La polarisation des emplois désigne le phénomène de hausse des emplois peu qualifiés d’une part et des emplois très qualifiés d’autre part au détriment des emplois intermédiaires. Les emplois se concentrent ainsi vers deux pôles dont les revenus et les conditions de travail ont tendance à s’écarter toujours plus.
2. Pourquoi le numérique accentue-t-il le phénomène de polarisation des emplois ?

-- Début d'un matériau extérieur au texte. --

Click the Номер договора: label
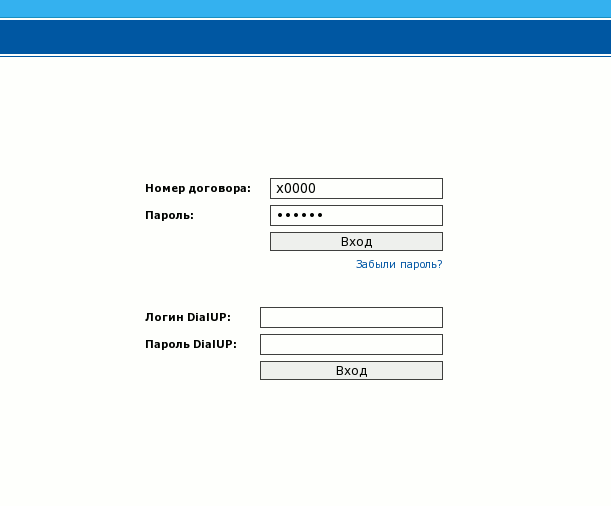click(198, 188)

Les TIC, en raison de leurs faibles coûts et des gains de productivité qu’elles engendrent, ont entraîné une substitution du capital au travail. Cette substitution du capital au travail s’est principalement effectuée au niveau des emplois intermédiaires pour lesquels les tâches peuvent être exécutées grâce aux TIC. C’est par exemple le cas des opérateurs de chaînes de production. Pour les travailleurs les moins qualifiés, cette substitution s’est traduite par un déplacement de la main d’œuvre vers le secteur des services pour lequel il est plus difficile de substituer le capital au travail. Enfin, pour les travailleurs les plus qualifiés, le développement du numérique constitue une opportunité. Formés aux nouvelles technologies, le numérique augmente leur productivité et rend plus difficile la substitution du capital au travail.
3. En quoi la France se distingue-t-elle des autres pays ?
Si la France connait un phénomène de polarisation des emplois, celui-ci semble moins marqué que pour d’autres économies. Le marché du travail français, caractérisé par l’existence d’un salaire minimum et d’une norme d’emploi en CDI, freine le mouvement de polarisation par le bas à savoir le développement d’emplois peu qualifiés.